Même si l'on ne s'était rencontré que fortuitement, par sélection aléatoire, de forts liens s'étaient déjà formé entre nous. Peut-être est-ce la force de liens de camaraderie qui se créent lorsque l'on joue dans la même équipe, peut-être est-ce la façon dont nous parlions tous le globish avec nos accent respectifs.
Nous menions l'équipe adverse de plusieurs points, puis tout a basculé, elle s'est mise tout d'un coup à nous arracher des points, les uns après les autres.

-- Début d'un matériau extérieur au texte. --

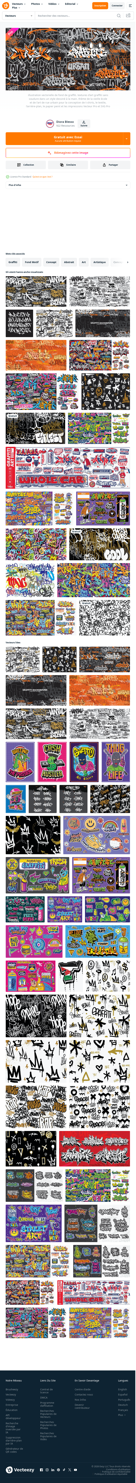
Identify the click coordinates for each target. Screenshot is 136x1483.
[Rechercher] (119, 15)
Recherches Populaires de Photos (47, 1423)
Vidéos (52, 4)
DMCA (42, 1396)
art (84, 261)
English (119, 1388)
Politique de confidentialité (113, 1470)
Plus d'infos (15, 183)
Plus (14, 7)
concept (51, 261)
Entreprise (12, 1403)
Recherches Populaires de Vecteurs (47, 1412)
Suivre (84, 125)
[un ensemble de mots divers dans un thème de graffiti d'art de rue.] (43, 798)
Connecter (117, 5)
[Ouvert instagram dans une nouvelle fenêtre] (47, 1468)
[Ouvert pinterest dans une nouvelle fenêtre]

Lors du dernier round, celui qui allait déterminer l’équipe victorieuse, catastrophe : mon équipe de contre-terroriste a été décimé, et leurs cadavres gisaient dans le sable brûlant de Dust II.
Moi et mon ridicule AK-47 étions seuls face à une équipe surentraînée de poseurs de bombes.
Ils étaient trois. Je vis l'un dans le petit couloir qui mène au site A. Pas le temps de lui tirer dessus, sa tête disparaît. Par réflexe je lance une grenade au-dessus de moi... Qui fait mouche ! Ensuite ses deux copains déboulent et leurs armes d'assauts font pleuvoir le feu sous un soleil déjà brûlant.
Ne tenant qu'à mon instinct de survie, j'agrippe ma kalachnikov, et ma main la dirige toute seule vers leur têtes. En quelques balles, c'était terminé. J'avais envoyé mon équipe sur la victoire. Tous me félicitait chaleureusement en criant "Nice" "Nice shoot" "GG" "OMG awesome O_o", j'avais la sensation d'être devenu un vrai héros.